Kamis hingga Jum’at 31 Maret-1 April 2016, MA Negeri Kalibeber merayakan hari jadinya yang Ke-48. Banyak acara yang diadakan oleh panitia. Pada hari pertama (31/3), acara yang dilaksanakan yaitu jalan santai, pentas seni dan dorprize. Acara tersebut dilaksanakan oleh seluruh warga madrasah, baik siswa, guru maupun karyawan. Panitia yang terdiri dari OSIS, PMR, PKS MA Negeri Kalibeber bertugas mengawasi jalannya acara.
Rute yang dilewati saat jalan santai yaitu dari madrasah ke arah barat menuju Desa Munggang, Kelurahan Kalibeber, dan menuju timur kembali ke arah madrasah melalui jalur alternatif kampung Jambean. Di tengah perjalanan panitia memberikan nomor dorprize kepada seluruh peserta jalan santai. Yang akan dibagi pada pentas seni tepat setelah jalan santai.
Pentas seni milad ke-48 ini dimeriahkan dengan penampilan band, rebana, tek-tek, dance, beatbox, seni bela diri dan kesenian yang lainya. Yang paling menarik dari pentas seni ini adalah seni bela diri yang ditampilkan oleh siswa madrasah yaitu Arifan dari siswa kelas XI dan Rubiyanto siswa kelas XII. Selain itu penampilan band dari beberapa group band siswa menambah meriahnya milad kali ini. Begitu meriahnya hingga membuat seluruh warga madrasah menikmati pentas seni yang di akhiri dengan tembang Dalan Anyar oleh Allysa salah satu penyanyi yang pernah mengharumkan nama madrasah ditingkat nasional.
Dalam merayakan hari jadi ini, kelas X mendapat tugas untuk mendirikan stand pada hari pertama perayaan. Dari masing-masing stand menyediakan berbagai macam barang dan kreasi. Diantaranya ada yang menjual makanan, minuman, kaos dan yang lainnya. Selama berjalannya acara pentas seni dan pembagian dorprize ada banyak peserta yang membeli berbagai macam barang yang dijual dalam stand. Bahkan ada beberapa stand yang sampai kehabisan stock.
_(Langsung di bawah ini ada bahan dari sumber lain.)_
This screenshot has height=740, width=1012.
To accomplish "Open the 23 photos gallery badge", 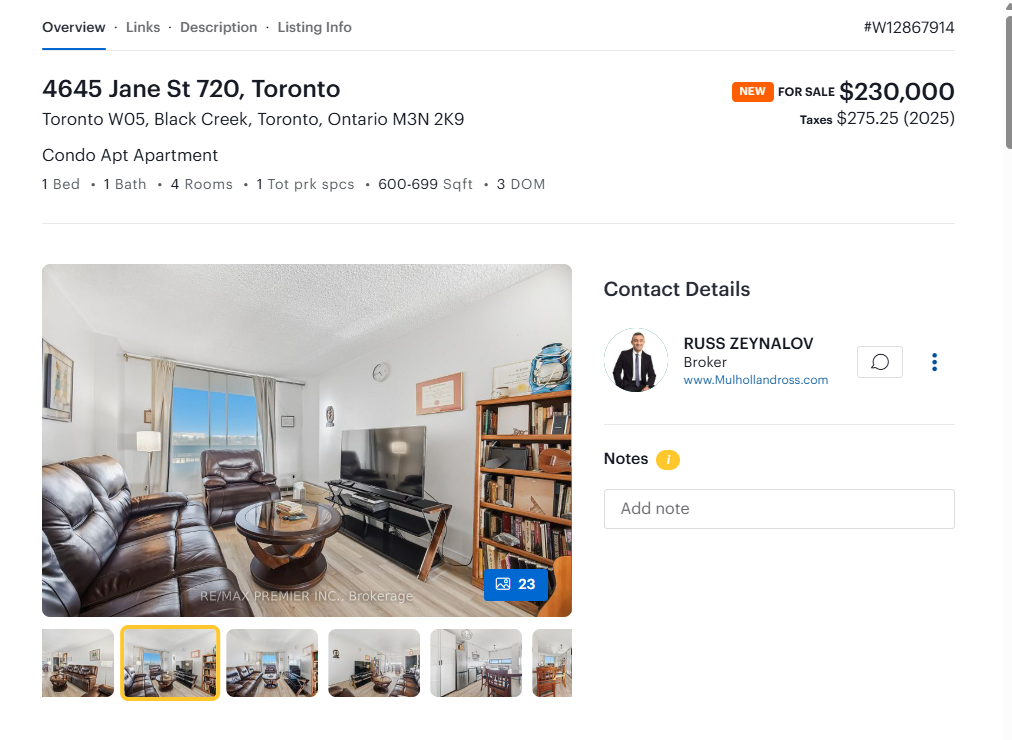I will (x=516, y=584).
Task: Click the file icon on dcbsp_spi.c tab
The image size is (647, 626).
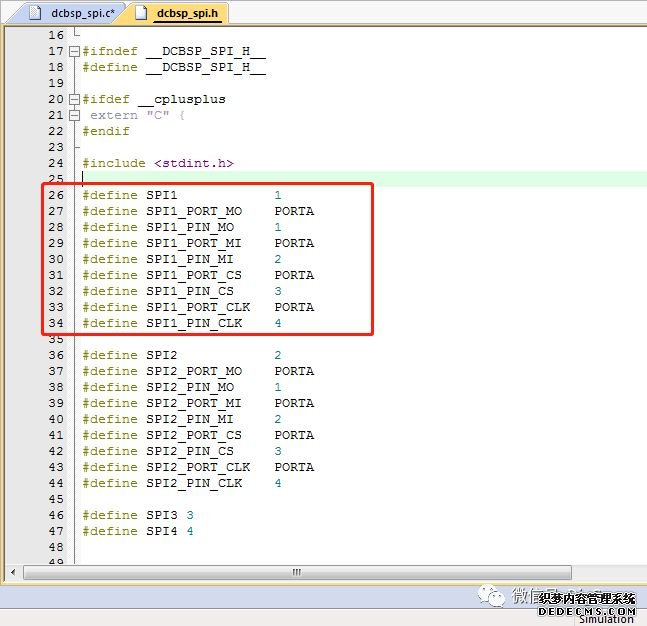Action: [x=35, y=13]
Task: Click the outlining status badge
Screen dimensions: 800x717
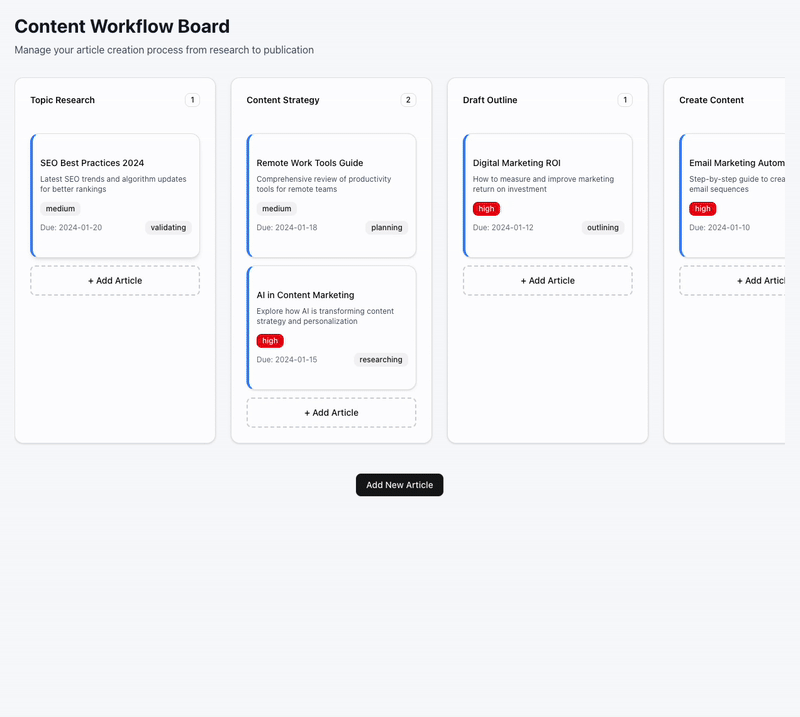Action: click(602, 228)
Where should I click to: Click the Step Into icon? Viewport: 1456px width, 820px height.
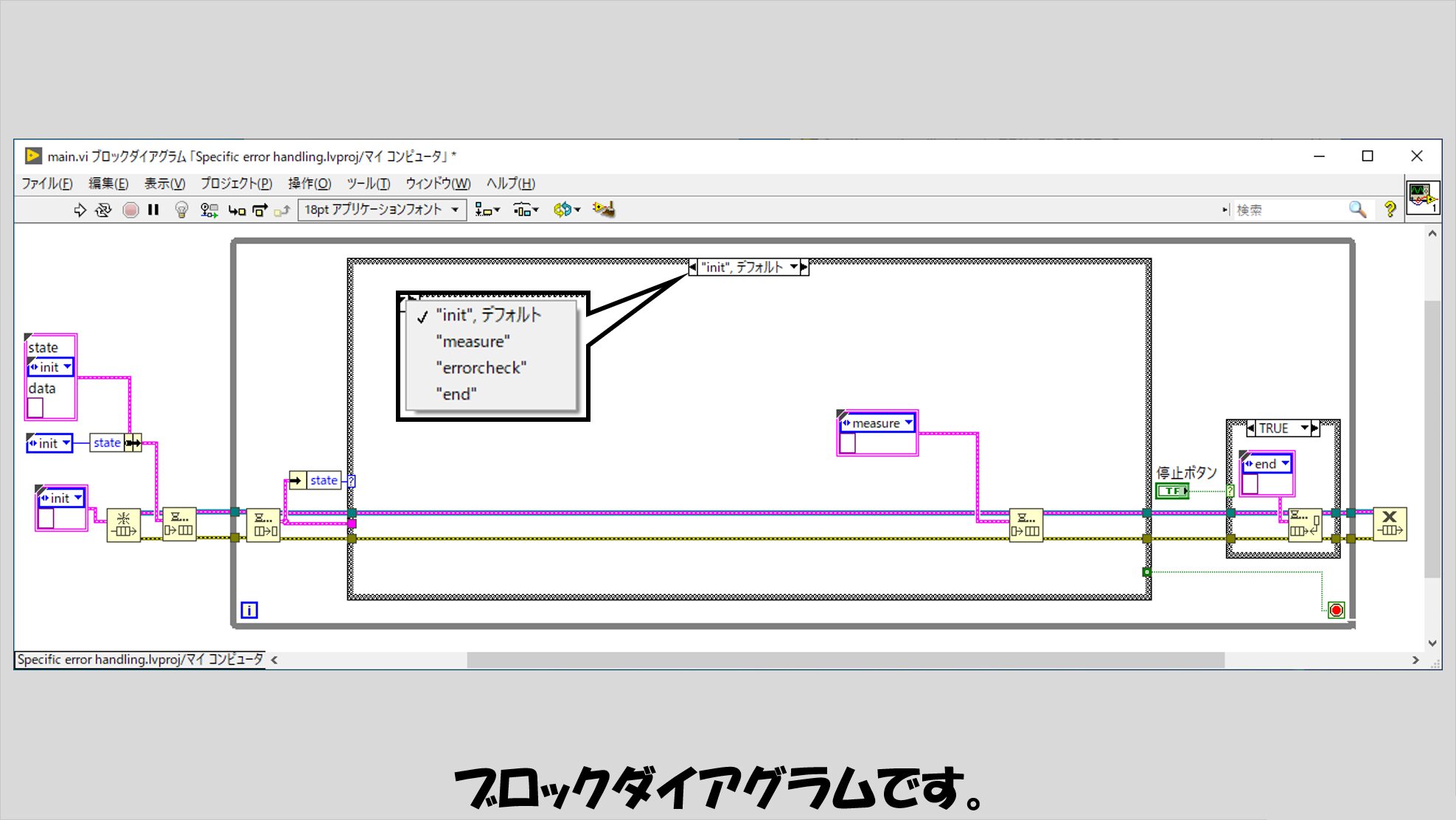click(237, 210)
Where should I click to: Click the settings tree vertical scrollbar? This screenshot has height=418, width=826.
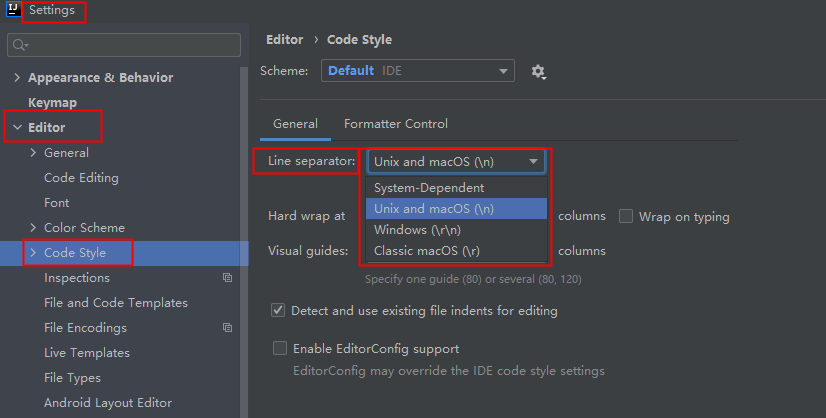click(x=244, y=242)
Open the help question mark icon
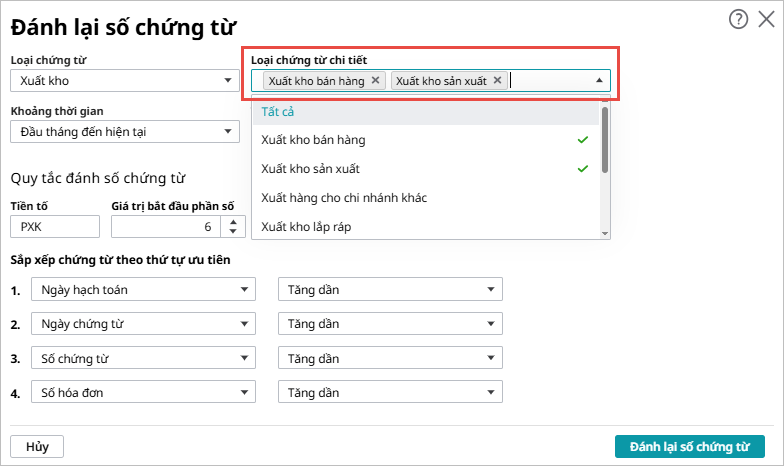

Hari ke-2 (1/4), dilanjutkan dengan acara pengajian bersama DR. K.H Asyhar Kholil, LC. Direktur Pascasarjana Universitas Sains Al-Quran (UNSIQ). Pengajian yang berlangsung di Masjid Umar bin Khattab juga diisi dengan motifasi, dan sesi tanya jawab. Banyak motifasi yang diberikan beliau, salah satunya adalah kita dituntut untuk menimba ilmu selama kita masih hidup. “jangan jadikan kemiskinan orang tuamu sebagai penghambat cita- citamu”. Tutur kata dari beliau memotivasi seluruh siswa dan siswi MA Negeri Kalibeber.
Memang MA Negeri Kalibeber baru merayakan hari jadinya yang Ke-2 kali. Meskipun demikan, kegiatan tahun ini tetep berjalan dengan lancar dan meriah berkat kerjasama seluruh civitas madrasah.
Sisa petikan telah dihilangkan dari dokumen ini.